## [Record excerpts]
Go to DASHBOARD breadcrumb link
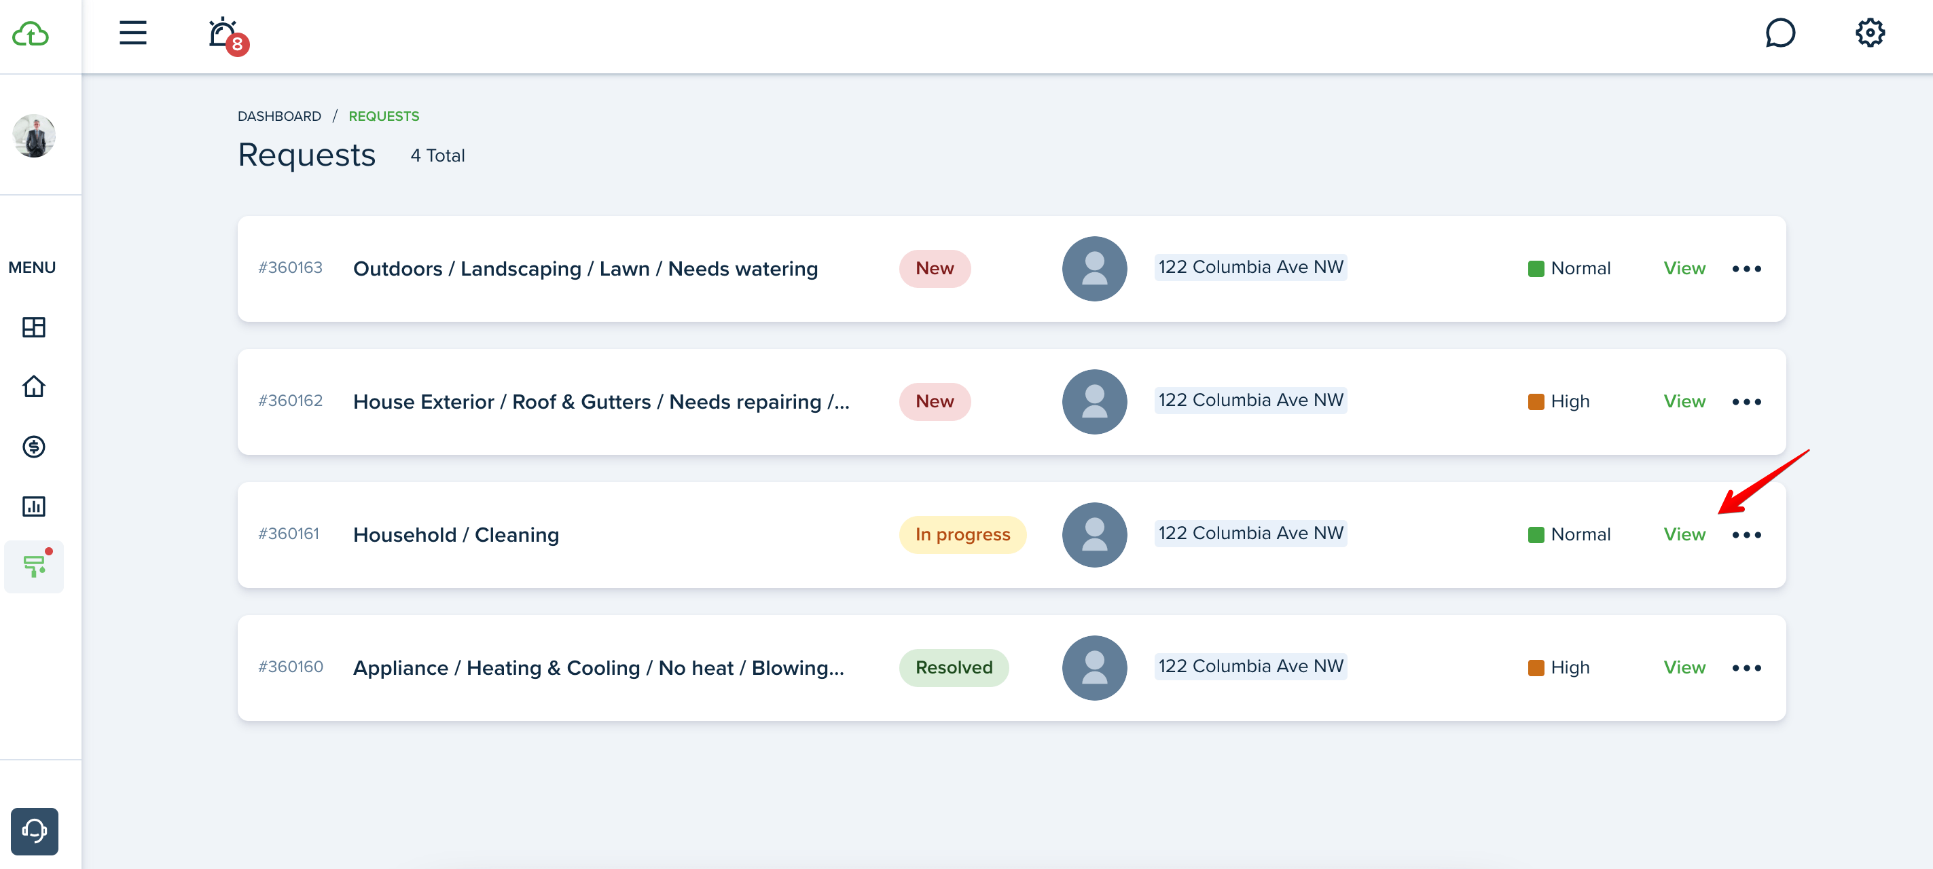1933x869 pixels. pyautogui.click(x=279, y=116)
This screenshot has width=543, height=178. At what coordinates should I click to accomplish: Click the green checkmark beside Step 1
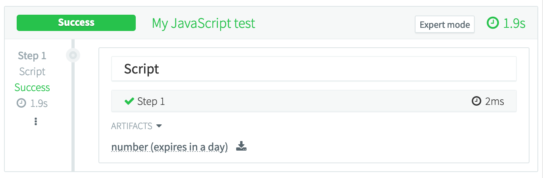129,101
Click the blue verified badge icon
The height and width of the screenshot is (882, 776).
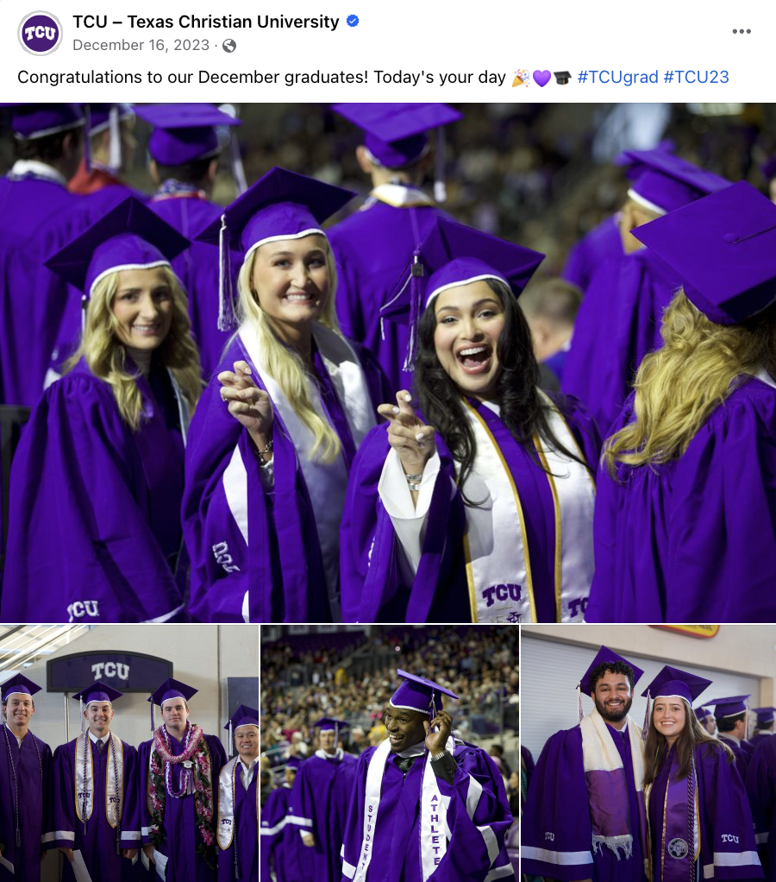coord(353,22)
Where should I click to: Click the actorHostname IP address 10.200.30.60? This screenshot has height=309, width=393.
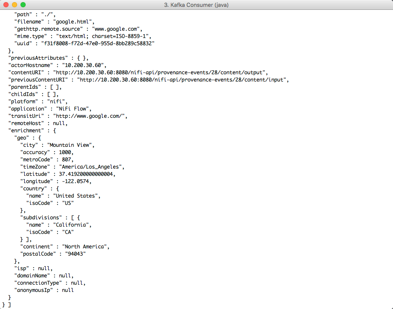[83, 65]
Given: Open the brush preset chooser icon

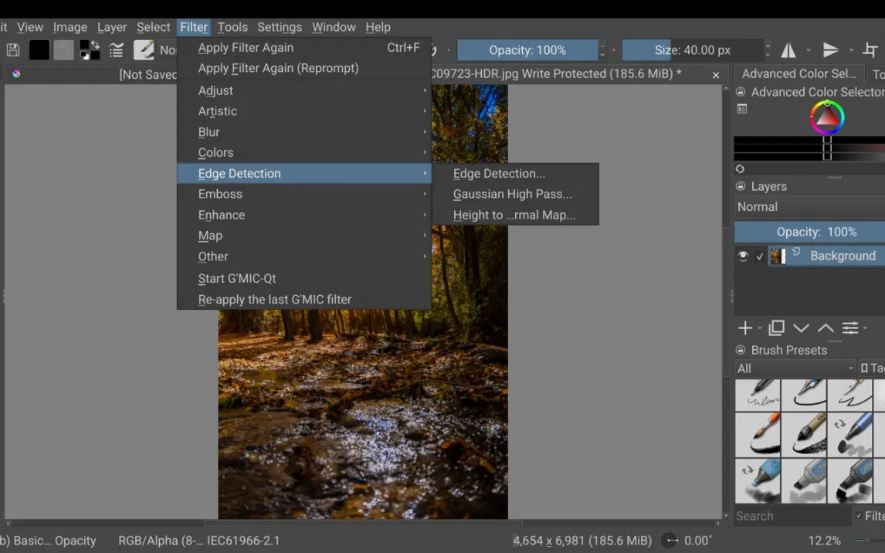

## [Exercise prompt]
The lines holding the string "icon" in the listing above are what you should copy out.

## [Result]
Click the blue verified badge icon
Given: Open the brush preset chooser icon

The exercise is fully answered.